Des milliers d’Abidjanais agglutinés contre des barrières se succèdent jour et nuit depuis mardi, les yeux scotchés devant une vitre: en face d’eux, une cheffe ivoirienne cuisine en continu pour tenter de battre le record du monde Guinness du plus long marathon culinaire individuel.
« Victoire! Victoire! », scandait encore la foule dimanche à l’agora de Koumassi, quartier de la capitale économique. Ici et sur les réseaux sociaux, l’engouement pour soutenir Zeinab Bancé est énorme.
Depuis cinq jours, Yves Aristide Kouassi, 25 ans, est là pour soutenir sa « soeur ivoirienne ».
« Souvent elle se sent un peu fatiguée, mais quand on commence à danser, son énergie remonte, elle commence à danser aussi », témoigne-il.
Objectif pour la cheffe: 120 heures de cuisine pendant 5 jours, 5 minutes de pause par heure travaillée et 2 heures de sommeil par nuit pour arracher le record du monde à l’Irlandais Alan Fisher, remporté en fin d’année dernière avec 119 heures et 57 minutes sans interruption.
« Je crois que je vais battre ce record là et même si ce n’est pas le cas (…) j’aurais réussi à rassembler toute une population », assure Zeinab Bancé à l’AFP.

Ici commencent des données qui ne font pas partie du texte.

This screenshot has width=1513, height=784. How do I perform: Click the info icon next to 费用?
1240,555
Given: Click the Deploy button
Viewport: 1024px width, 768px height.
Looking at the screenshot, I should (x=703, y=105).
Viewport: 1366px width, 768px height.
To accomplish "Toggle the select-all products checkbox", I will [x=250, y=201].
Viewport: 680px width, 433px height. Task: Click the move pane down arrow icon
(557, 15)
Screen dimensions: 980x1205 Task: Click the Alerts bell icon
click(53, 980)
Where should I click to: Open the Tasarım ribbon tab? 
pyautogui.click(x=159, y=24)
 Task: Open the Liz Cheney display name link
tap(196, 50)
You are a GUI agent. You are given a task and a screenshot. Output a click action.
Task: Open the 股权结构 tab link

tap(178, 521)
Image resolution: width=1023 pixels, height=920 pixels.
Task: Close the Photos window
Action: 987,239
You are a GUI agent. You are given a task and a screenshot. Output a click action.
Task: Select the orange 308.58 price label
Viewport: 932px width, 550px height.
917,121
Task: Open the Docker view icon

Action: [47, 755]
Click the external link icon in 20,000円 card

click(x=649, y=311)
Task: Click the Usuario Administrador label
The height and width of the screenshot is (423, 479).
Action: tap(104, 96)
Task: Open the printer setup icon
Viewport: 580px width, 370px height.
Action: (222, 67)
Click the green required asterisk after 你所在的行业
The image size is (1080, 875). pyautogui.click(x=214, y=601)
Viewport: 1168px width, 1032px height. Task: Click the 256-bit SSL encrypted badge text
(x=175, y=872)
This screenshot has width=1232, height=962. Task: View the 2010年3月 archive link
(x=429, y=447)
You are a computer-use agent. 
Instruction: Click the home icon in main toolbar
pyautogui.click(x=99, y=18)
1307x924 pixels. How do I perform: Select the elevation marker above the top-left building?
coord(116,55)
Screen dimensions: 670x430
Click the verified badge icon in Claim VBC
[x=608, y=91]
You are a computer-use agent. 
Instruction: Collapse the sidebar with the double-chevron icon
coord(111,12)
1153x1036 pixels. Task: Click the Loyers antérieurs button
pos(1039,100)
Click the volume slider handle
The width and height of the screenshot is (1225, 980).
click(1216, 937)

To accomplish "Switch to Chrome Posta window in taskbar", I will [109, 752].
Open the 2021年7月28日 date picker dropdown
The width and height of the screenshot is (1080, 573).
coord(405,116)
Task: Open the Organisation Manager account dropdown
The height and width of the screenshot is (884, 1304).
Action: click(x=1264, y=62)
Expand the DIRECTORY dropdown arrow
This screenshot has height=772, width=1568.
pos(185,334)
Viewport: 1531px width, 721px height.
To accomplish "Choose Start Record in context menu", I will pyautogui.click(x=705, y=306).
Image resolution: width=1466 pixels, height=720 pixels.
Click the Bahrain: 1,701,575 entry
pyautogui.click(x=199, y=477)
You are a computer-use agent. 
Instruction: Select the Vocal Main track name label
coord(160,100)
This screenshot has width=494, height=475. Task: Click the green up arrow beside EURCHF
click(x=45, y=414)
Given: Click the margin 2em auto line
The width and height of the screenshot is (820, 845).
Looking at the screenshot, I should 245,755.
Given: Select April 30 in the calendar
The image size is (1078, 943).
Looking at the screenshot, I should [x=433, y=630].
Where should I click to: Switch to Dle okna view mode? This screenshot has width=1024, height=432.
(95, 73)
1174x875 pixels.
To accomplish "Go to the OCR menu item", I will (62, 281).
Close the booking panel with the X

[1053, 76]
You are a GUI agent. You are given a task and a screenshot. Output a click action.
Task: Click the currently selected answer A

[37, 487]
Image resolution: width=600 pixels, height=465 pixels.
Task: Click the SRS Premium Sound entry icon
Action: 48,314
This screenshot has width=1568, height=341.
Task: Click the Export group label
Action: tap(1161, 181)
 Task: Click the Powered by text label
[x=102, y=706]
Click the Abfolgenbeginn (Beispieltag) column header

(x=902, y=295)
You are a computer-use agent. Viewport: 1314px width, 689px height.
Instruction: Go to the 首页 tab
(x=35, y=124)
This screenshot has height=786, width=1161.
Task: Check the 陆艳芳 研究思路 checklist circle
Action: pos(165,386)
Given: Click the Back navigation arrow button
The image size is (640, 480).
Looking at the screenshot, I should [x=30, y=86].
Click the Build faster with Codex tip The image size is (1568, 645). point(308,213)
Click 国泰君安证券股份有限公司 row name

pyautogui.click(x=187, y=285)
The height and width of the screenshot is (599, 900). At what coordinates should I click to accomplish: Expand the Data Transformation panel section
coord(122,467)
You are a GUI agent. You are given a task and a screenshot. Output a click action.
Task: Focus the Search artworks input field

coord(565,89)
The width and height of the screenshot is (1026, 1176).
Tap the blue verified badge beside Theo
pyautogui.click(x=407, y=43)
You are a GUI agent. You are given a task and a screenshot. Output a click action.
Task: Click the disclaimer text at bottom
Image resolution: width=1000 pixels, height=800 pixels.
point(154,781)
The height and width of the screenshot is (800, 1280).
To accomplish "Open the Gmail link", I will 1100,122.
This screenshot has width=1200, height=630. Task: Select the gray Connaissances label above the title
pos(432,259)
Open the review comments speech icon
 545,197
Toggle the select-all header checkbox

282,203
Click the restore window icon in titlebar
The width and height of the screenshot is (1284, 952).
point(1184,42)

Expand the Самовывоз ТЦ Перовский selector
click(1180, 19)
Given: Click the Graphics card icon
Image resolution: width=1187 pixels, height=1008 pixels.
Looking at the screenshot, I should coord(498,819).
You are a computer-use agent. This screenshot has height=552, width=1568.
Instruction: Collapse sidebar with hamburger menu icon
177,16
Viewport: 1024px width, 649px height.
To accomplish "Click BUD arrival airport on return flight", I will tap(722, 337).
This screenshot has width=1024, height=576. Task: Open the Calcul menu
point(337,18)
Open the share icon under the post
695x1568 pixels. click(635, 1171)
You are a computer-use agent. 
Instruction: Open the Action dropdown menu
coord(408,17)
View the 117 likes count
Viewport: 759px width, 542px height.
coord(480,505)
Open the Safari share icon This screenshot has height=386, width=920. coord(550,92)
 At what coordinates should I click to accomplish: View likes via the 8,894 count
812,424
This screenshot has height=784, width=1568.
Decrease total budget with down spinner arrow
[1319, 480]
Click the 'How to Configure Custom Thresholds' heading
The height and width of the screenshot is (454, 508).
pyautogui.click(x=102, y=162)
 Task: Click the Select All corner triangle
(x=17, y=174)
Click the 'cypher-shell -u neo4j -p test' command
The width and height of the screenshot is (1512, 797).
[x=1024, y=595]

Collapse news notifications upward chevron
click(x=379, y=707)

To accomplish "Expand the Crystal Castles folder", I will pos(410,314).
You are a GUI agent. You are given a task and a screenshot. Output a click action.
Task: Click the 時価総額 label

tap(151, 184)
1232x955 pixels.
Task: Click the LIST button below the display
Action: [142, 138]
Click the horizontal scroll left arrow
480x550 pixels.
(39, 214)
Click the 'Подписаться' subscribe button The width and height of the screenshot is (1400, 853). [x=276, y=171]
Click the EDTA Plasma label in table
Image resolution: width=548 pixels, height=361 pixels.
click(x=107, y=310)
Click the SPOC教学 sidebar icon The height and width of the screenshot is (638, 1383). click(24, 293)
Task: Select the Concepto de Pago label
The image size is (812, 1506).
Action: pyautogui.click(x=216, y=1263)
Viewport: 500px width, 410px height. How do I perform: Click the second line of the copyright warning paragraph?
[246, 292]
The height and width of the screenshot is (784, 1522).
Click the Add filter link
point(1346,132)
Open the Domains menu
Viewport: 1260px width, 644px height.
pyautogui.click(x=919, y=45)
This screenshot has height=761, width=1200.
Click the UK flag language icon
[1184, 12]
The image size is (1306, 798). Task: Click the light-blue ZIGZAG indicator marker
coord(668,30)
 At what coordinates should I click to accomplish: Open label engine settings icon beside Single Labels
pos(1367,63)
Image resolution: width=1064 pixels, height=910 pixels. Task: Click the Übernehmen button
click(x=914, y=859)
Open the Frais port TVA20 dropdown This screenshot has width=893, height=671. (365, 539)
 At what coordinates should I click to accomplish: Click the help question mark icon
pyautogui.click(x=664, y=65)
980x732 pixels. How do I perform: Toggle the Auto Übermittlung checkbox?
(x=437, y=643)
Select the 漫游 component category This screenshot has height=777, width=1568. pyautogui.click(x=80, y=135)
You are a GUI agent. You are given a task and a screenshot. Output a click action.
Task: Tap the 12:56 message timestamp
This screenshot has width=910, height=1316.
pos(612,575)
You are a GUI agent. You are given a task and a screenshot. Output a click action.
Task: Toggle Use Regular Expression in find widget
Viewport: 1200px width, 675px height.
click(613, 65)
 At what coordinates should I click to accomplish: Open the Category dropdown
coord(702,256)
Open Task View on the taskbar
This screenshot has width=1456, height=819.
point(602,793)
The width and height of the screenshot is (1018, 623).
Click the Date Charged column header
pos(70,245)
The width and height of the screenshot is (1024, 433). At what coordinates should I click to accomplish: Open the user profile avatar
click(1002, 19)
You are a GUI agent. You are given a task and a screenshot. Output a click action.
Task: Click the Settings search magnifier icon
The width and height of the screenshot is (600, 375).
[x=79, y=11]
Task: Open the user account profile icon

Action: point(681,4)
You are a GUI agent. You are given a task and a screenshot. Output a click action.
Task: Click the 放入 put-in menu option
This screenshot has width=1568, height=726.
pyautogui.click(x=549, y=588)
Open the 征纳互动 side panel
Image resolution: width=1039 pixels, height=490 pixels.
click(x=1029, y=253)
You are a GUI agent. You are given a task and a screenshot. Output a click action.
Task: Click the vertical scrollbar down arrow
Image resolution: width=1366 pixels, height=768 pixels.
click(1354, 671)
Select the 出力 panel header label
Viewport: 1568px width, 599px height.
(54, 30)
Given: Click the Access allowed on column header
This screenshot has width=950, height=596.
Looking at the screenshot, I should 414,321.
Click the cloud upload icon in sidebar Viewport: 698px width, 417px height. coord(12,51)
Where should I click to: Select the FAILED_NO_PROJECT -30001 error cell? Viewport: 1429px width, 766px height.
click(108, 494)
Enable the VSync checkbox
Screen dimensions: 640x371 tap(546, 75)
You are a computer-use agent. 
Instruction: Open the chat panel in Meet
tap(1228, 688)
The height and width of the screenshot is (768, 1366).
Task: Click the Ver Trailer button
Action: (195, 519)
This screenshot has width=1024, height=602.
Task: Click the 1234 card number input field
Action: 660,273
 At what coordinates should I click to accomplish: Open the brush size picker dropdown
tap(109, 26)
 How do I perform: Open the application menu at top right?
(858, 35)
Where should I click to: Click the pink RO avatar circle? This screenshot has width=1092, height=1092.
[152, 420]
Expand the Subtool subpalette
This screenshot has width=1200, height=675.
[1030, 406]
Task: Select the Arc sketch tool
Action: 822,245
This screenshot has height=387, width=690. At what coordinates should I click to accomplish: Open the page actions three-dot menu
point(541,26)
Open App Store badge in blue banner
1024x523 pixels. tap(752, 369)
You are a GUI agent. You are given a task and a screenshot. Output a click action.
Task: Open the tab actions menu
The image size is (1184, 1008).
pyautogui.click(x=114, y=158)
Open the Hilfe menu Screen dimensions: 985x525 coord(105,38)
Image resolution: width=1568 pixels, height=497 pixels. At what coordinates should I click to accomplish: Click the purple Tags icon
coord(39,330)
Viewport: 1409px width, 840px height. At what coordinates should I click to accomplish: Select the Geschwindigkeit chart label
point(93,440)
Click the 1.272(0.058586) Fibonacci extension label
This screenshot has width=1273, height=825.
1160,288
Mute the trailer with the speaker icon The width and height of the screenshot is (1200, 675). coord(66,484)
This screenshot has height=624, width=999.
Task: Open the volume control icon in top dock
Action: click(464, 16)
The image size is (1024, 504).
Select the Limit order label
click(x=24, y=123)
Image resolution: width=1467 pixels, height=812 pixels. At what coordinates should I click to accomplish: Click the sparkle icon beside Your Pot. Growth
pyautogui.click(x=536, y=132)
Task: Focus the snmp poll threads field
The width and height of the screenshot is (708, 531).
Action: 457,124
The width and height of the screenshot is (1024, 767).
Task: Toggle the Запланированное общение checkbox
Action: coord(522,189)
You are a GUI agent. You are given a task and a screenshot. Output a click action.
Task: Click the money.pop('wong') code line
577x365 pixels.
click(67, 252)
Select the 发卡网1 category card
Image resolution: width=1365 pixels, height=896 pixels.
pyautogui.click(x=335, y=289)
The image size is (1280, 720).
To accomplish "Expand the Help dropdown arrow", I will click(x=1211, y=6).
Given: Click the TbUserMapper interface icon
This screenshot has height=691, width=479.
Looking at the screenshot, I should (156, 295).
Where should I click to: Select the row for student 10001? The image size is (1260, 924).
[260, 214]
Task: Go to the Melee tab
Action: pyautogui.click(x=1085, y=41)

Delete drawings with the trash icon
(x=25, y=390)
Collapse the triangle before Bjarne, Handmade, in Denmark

Chaque jour, des personnalités publiques sont venues la soutenir, parmi lesquelles des ministres, l’ancienne première dame et opposante Simone Ehivet Gbagbo, des artistes tels que Magic System, jusqu’à Emerse Faé, entraîneur de l’équipe nationale de football – les Éléphants vainqueurs de la Coupe d’Afrique des nations (CAN) en janvier, événement lui aussi fédérateur.
– 300 recettes ivoiriennes –
Derrière la vitre de sa cuisine éphémère, un espace fermé au public, Zeinab Bancé a les traits tirés et le regard fatigué, mais s’active debout derrière des plats qui mijotent.
« Aujourd’hui on est le cinquième jour, c’est ça ? », s’interroge-t-elle, « je suis très fatiguée parce que je n’ai pas dormi, mais ça va je me sens bien ».
Un médecin la suit régulièrement.
« On va la pousser pour qu’elle puisse avoir la force », veut croire Fatim Kamagaté, 25 ans.
La cheffe du restaurant « L’Otre rive » à Abidjan avait prévu de préparer près de 300 recettes, toutes ivoiriennes, a-t-elle dit dans la presse locale: Kédjénou, sauce graine, sauce arachide et autres plats typiques…
Timide selon elle, Zeinab Bancé « aime les challenges », « se dépasser », mais aussi « être reconnue par son travail » dans une société où « c’est un peu compliqué pour la femme d’avoir une place ».
Quand elle vide les marmites dans de grands saladiers, les mets, dont les ingrédients sont achetés par la cheffe ou offerts par des commerces locaux, « vont dans les orphelinats, dans les hôpitaux et le reste on le distribue sur le site », dit Franck Dosso, membre de son équipe chargé de la sécurité.
Des plats ont aussi été distribués à des personnes délogées et dont les habitations ont été détruites lors d’opérations de démolition dans plusieurs quartiers d’Abidjan.
Proche de la fin du challenge prévue dimanche soir, Zeinab Bancé a choisi de le prolonger de quelques heures jusqu’à lundi matin, afin d’anticiper un décompte de temps d’arrêt par le jury.